Problem description:
Locate the line containing "Task: Click the Ericonomic display name" in the entries below, then retype it and every later line exactly, leaving out pictures.

*** Begin section ***

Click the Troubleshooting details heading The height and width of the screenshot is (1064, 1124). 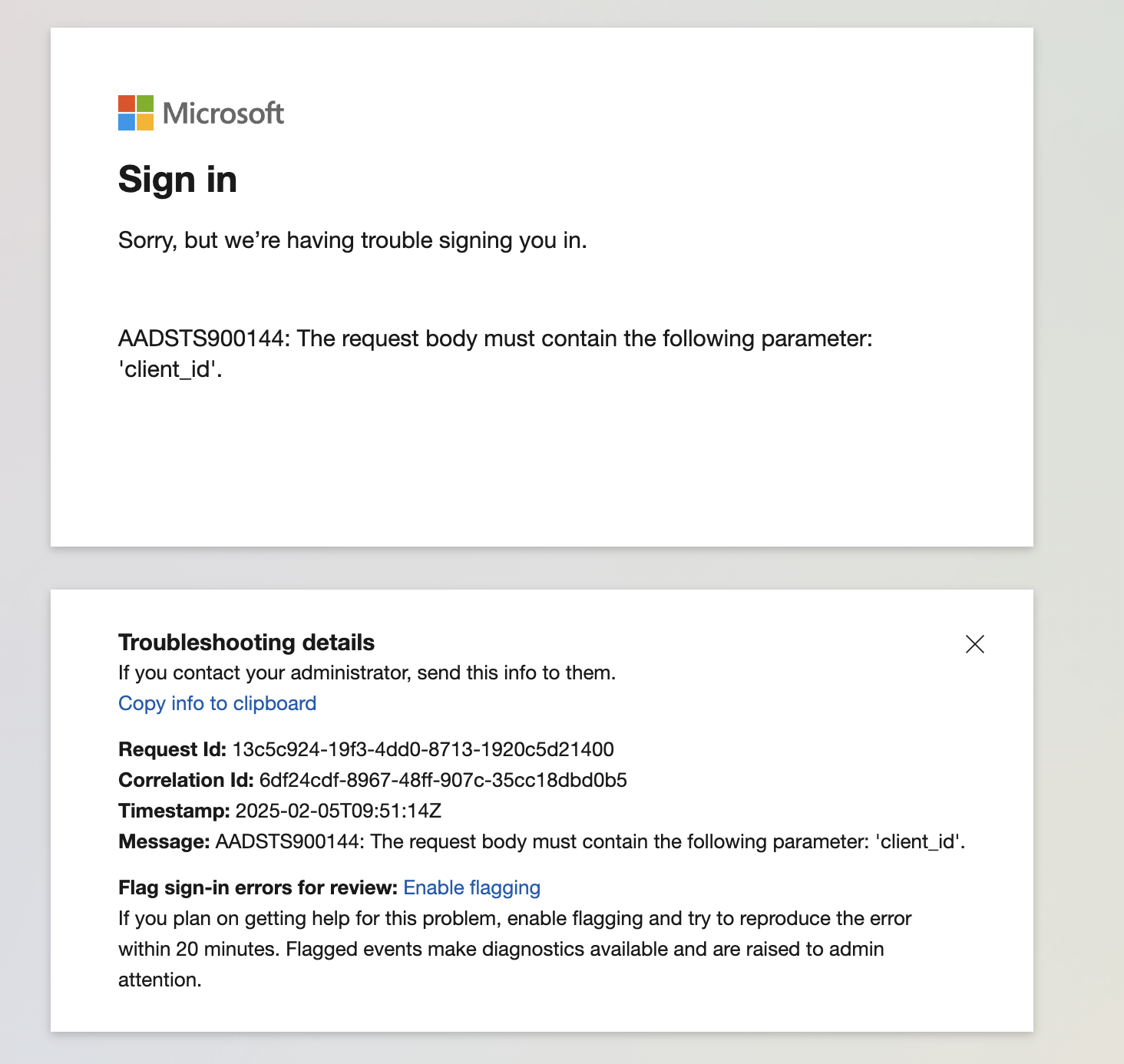(x=246, y=643)
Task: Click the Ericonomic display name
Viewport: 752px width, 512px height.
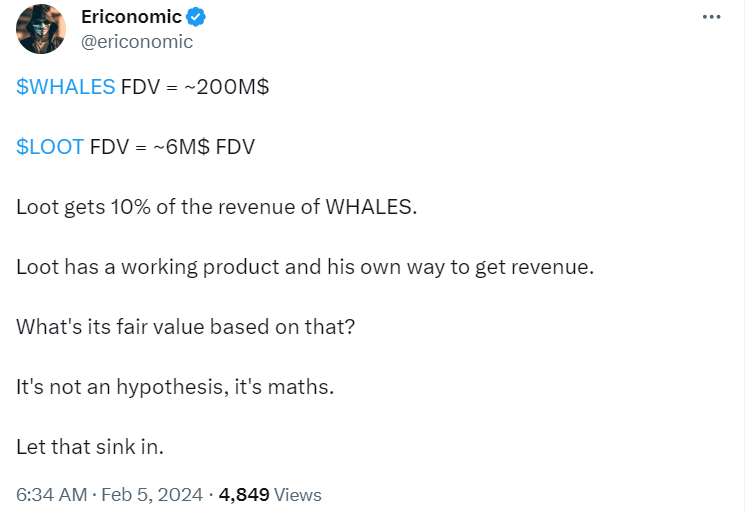Action: pos(130,17)
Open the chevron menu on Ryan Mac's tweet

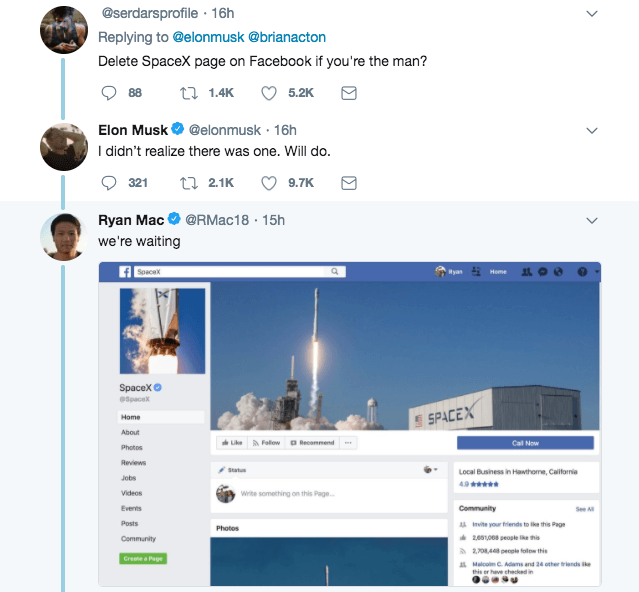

*** End section ***

Written response:
Task: Click the Ericonomic display name
Viewport: 752px width, 512px height.
Action: pos(130,17)
Open the chevron menu on Ryan Mac's tweet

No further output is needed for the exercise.